Consequently, the basis upon which these powers are sought to be invoked must be established to the satisfaction of the court. Nevertheless, this process should, naturally, occur as expeditiously and cost effectively as possible; but it must be balanced against the seriousness associated with subpoenas and their possible breach.” (emphasis added)
UPDATE: In circumstances where arbitration laws are State based laws and CAS has an office in Sydney, WADA might consider whether there is merit pursuing a hearing in Sydney (c.f. Melbourne where the parties and witnesses are largely based) if, say, NSW laws would make it easier to compel witnesses to appear. This concept is called ‘forum shopping’ in the legal industry.
The Croft J cases discussed above concern Victorian legislation and, should there be competing NSW legislation which is differently worded, his decisions would have less persuasive force.
However, there would likely be no advantage to having a hearing in Sydney for this reason. Australia’s arbitration legislation, whilst State-based, is essentially uniform in nature. The introduction of the legislation followed the Standing Committee of Attorneys-General’s proposal in 2010 for a nationally-adopted framework for domestic commercial arbitration in Australia based on the UNCITRAL Model Law.
For the 34 Essendon players and their representatives, here is what to expect next:
- WADA after filing its Statement of Appeal must file with the CAS Court Office a brief stating the facts and legal arguments giving rise to the appeal, together with all exhibits and specification of other evidence upon which he intends to rely. ASADA must also specify the names of any witnesses, including any experts to be called, as well as any other evidence relied on. The witness statements, if any, should be filed together with the appeal brief.
- The CAS Court Office shall send a copy of the statement of appeal and appeal brief to the AFL Tribunal, for information.
- The players will have 10 days to nominate an arbitrator after receipt of the statement of appeal from WADA.
- Within twenty days from the receipt of the grounds for the appeal, the 34 players shall submit to the CAS Court Office an answer containing a statement of defence, as well as material similar to that contained in WADA’s appeal brief.
- Upon transfer of the CAS file to the Panel, the President of the Panel shall issue directions in connection with the hearing for the examination of the parties, the witnesses and the experts, as well as for the oral arguments. The aim (often a ‘stretch goal’) is for a decision to be rendered three months after the file’s transfer.

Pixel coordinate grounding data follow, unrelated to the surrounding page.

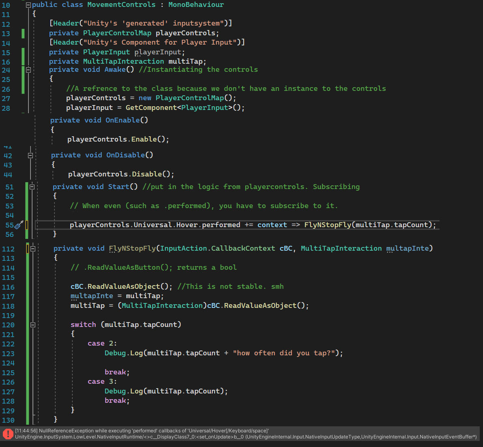Image resolution: width=483 pixels, height=447 pixels.
Task: Click the playerInput field name on line 15
Action: 157,52
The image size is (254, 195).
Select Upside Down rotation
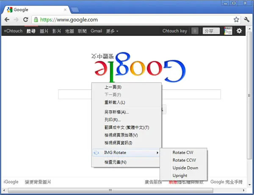click(185, 168)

The Panel has full power to review the facts and the law. It may issue a new decision which replaces the decision challenged or annul the decision and refer the case back to the previous instance.
Hearings will take place in private, unless the parties agree otherwise.
Fresh evidence can be admitted although the Panel has discretion to exclude evidence presented by the parties if it was available to them or could reasonably have been discovered by them before the challenged decision was rendered.
If any of the parties, or any of its witnesses, having been duly summoned, fails to appear, the Panel may nevertheless proceed with the hearing and render an award.
The AFL Anti-Doping Code will apply.
What happens if the arbitrators disagree? Majority decisions are acceptable, and if everyone goes flying off in different directions, the President alone can render a decision. Dissenting decisions are not supplied to the parties.
CAS will make public the result, a summary and/or a press release unless both parties agree they should remain confidential. The other elements of the case record will remain confidential.
With the formalities completed, let your arm chair ride through the WADA / CAS appeal process commence.